As this method of image analysis and others continue to be developed for breast MRI, numerous challenges will need to be addressed. Most importantly, there is no clear consensus about how best to acquire breast MR images. Currently, there are numerous methods of acquiring images for an acceptable breast MR examination, including unilateral versus bilateral examinations, examinations with high spatial resolution versus examinations with high temporal resolution, and countless post-processing algorithms. Computer-assisted diagnosis (CAD) programs designed for one method of examination may not apply to others. Thus, it will be important to evaluate emerging CAD programs across a broad range of image acquisitions.
It is interesting that most of the lesions in our study had heterogeneous patterns of enhancement. In other words, although the ACR BI-RADS lexicon recommends a pattern of delayed contrast enhancement be assigned to each lesion (washout, plateau, or persistent), it is the rare lesion that shows only one pattern of enhancement. Our study shows that when each pixel is assessed rather than an average assessment from a larger ROI of the lesion, multiple different curves are generated for each lesion. The ACR lexicon suggests that the most suspicious pattern of enhancement be reported when more than one curve is identified; however, there was at least a small percentage of washout shown in almost all lesions in our study. It may be useful to evaluate the relevance of heterogeneous versus homogeneous patterns of enhancement of lesions in predicting histology.
There are limitations to this study. This was a single-site, retrospective study of consecutive suspicious MR lesions recommended for biopsy, and all malignant lesions were invasive. Whether our findings can be generalized to other methods of image acquisition is not clear. However, our method of acquisition is in keeping with the standards for image acquisition established by the International Breast MRI Consortium [24] and by the two major ACRIN studies on breast MRI (ACRIN 6657 and ACRIN 6667). It is important to recognize the specific patient population evaluated in this study. Because the cancers in this study were all invasive carcinomas, these results may not apply to cases of ductal carcinoma in situ. In addition, the software program is limited in evaluating lesions surrounded by diffuse background enhancement. Specifically, five of 21 lesions could not be assessed independently from diffuse enhancement in the breast. This limitation will need to be addressed in future programs.
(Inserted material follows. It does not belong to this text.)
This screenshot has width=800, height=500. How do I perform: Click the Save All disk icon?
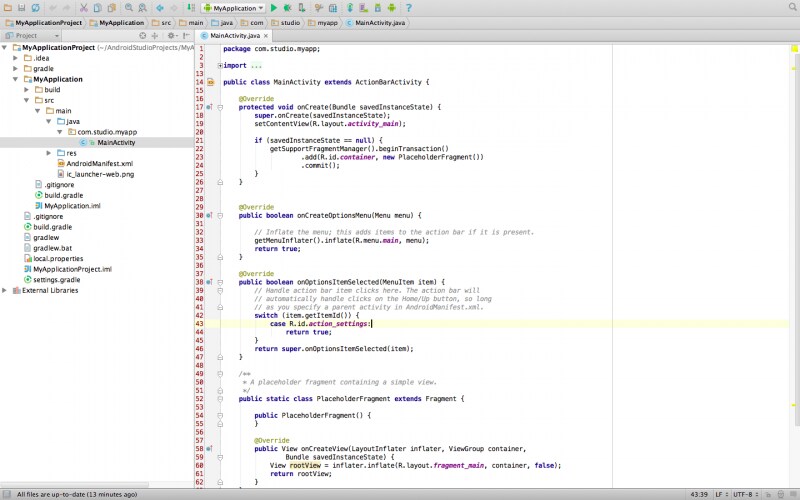click(x=20, y=7)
These preliminary results are promising. In addition to improving specificity, automated software programs should contribute to the field of breast MRI by providing more objective and detailed information regarding MR examinations and lesions. In this way, software programs may be able to help direct improvements in scan protocols more rapidly than reviewer studies or other methods of subjective assessments of image quality. These programs may decrease heterogeneity of interpretations across radiologists of varying levels of experience in breast MR interpretations. Finally, as MR technology continues to rapidly advance and to provide more image data on each patient scanned, these types of programs have the potential to decrease the amount of time required for image processing and interpretation. Additional studies are being performed to evaluate more clearly the ability of software programs to address challenges that delay more widespread dissemination of breast MRI in appropriate clinical populations.